As such, both speech and narration bubbles are crucial in continuing the plot
in an efficient, fluid manner.
Another
method of moving the plot forward is Sacco’s unique placement of textual
bubbles in order to physically lead the reader through the plot. Some bubbles are
seen in traditional locations on the top of each panel; however, many text
bubbles are scattered throughout such that each bubble lead the reader through
the action inside the story. In a way, the reader becomes a part of the story,
and the textual bubbles become the transitions through separate scenes. An
example can be seen on the first page where the textual bubbles are read from
the bottom up as they mimic the movement of the trucks in the panel and thereby
leading the reader’s eyes, and attention, throughout the scene (Sacco, 1). Thus,
we see how the textual aspect of Safe
Area Gorazde plays a crucial role in advancing the plot.
As
a whole, the effect of the text is much broader as it serves to convey
emotional details and more nuanced elements of Gorazde’s story that cannot be
portrayed through images alone. While images may not be able to convey all the
elements of the plot, they remain crucial by producing the emotional aspects of
the story. It is through these images that Sacco creates the emotional impact
of the graphic novel, as readers connect more effectively and efficiently to
images than compared the text. The horrors of the war and its effects on the
people of Gorazde are most effectively portrayed through the images, such as
the gut-wrenching, disturbing wartime injuries portrayed in the hospital (Sacco
122-123). The contrast between reading about atrocities and visually perceiving
them is apparent as readers gain an unabashedly emotional reaction to these
images. Another unique example of the interplay between text and images can be
found on page 108: Sacco juxtaposes two connotations of the Drina- the
cigarette and the river- to create another powerful image that invokes the
reader’s emotions by exemplifying the drab, monotonous life in Gorazde.

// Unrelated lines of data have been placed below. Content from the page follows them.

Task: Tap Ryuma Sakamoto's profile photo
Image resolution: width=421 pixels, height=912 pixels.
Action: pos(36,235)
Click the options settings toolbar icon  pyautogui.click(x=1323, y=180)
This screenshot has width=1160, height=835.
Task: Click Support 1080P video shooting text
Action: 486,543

Overall, Sacco uses the images effectively in that they convey emotion and mood
more directly than text ever could.
Yugoslavia, in all its ethnic and
religious diversity, was a great contradiction. The fact that such a nation,
riddled with nationalistic tension for over four decades, survived for such a
long time is a testament to the effectiveness of Tito’s dictatorship.

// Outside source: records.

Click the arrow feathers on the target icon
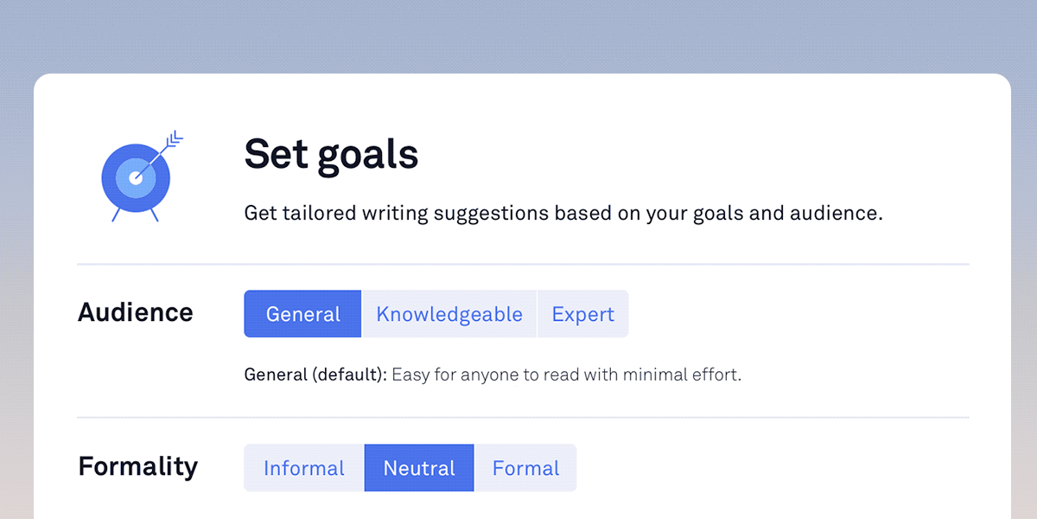Viewport: 1037px width, 519px height. (175, 138)
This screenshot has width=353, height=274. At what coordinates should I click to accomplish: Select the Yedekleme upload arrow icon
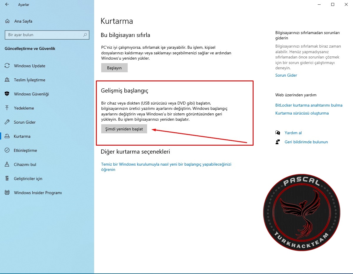pos(7,108)
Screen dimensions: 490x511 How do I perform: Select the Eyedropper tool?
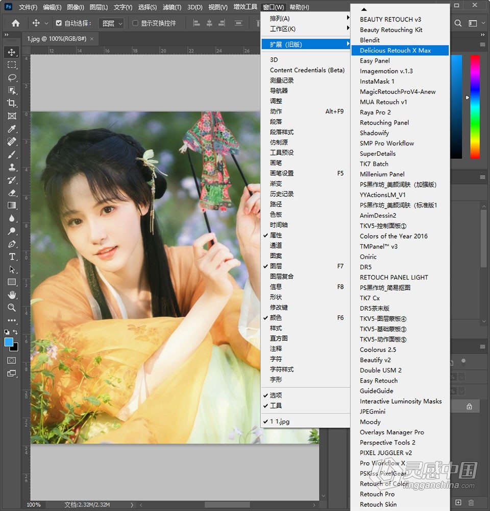point(11,128)
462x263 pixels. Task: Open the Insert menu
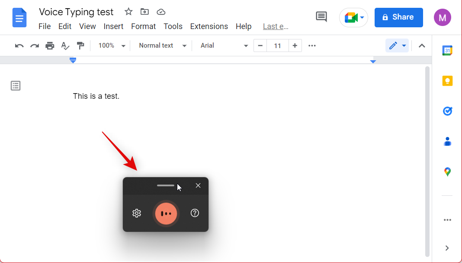click(x=113, y=26)
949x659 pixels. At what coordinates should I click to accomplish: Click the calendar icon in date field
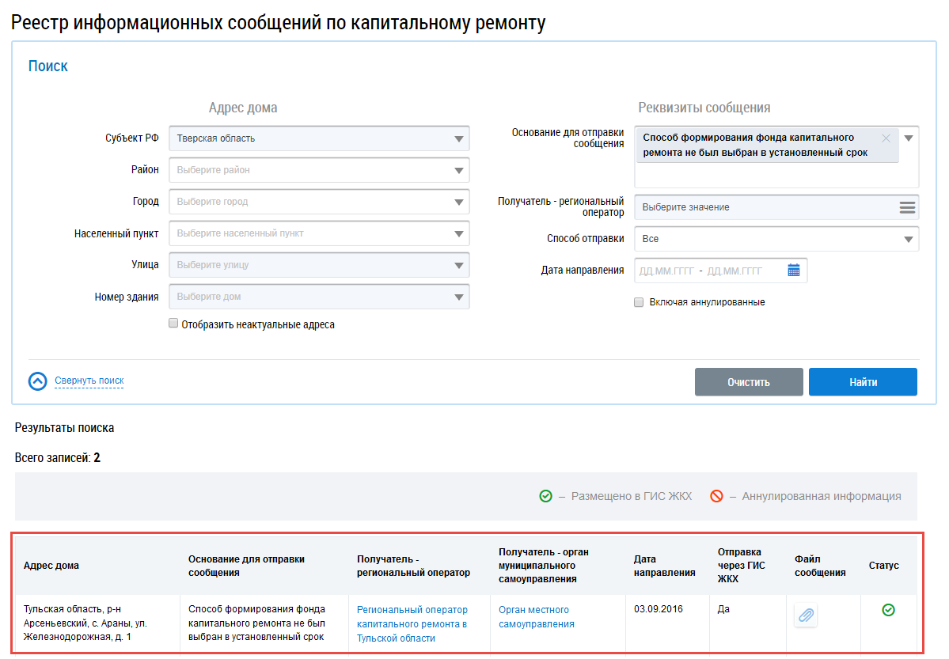[794, 271]
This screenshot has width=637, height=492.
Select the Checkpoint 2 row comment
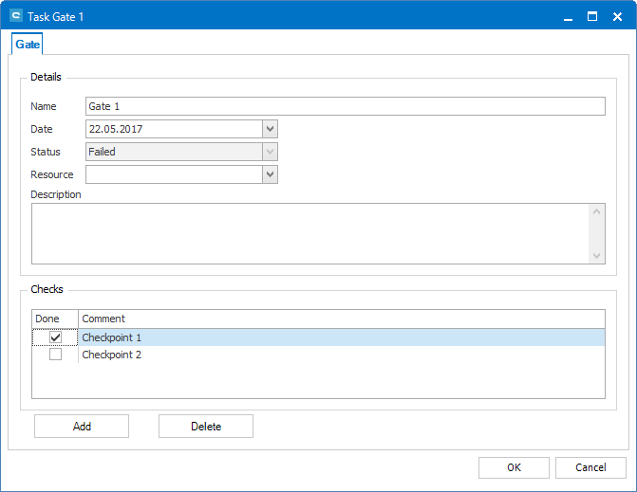click(x=112, y=355)
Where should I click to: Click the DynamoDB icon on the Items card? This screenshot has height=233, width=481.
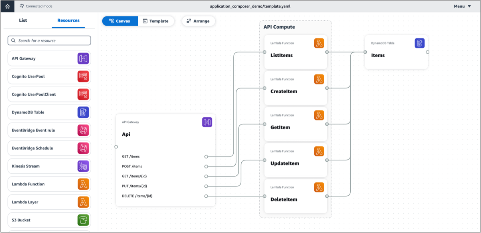pyautogui.click(x=419, y=43)
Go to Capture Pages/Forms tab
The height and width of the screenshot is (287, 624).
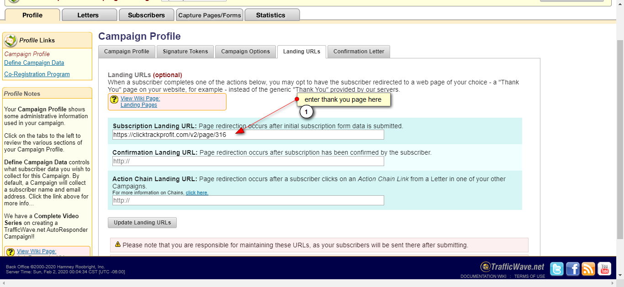[210, 15]
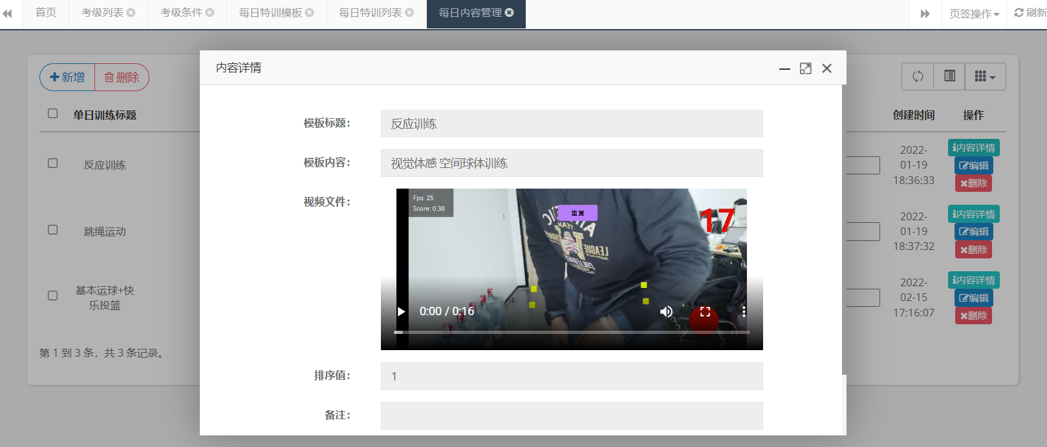Click the video progress bar
1047x447 pixels.
[572, 332]
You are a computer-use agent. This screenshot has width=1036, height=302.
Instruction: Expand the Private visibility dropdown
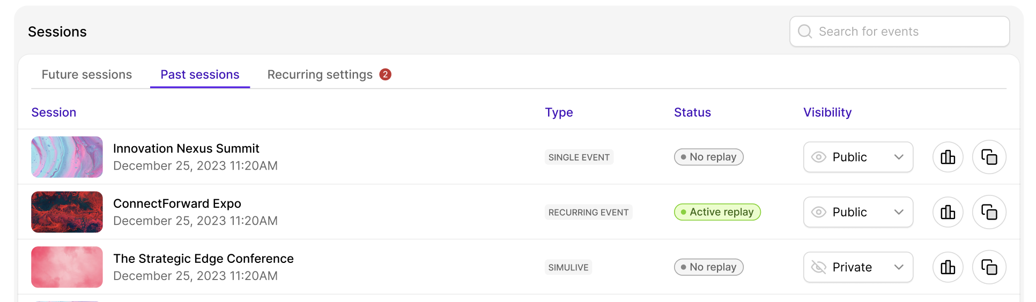click(x=858, y=267)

Nonetheless, Safe Area Gorazde tells
the tale of the aftermath of these long-suppressed tensions: brutal violence,
unthinkable horrors, and unimaginable, callous disregard for human life. To
portray this myriad of terror, the graphic novel employs a multitude of unique
tools, such as the balance between individual character development and the
greater story arc of the war, the realistic art in each panel, and the usage of
speech and text bubbles. In the end, Safe
Area Gorazde is an emotionally riveting tale of average people, struggling
to survive in a stupendously dangerous and seemingly hopeless situation.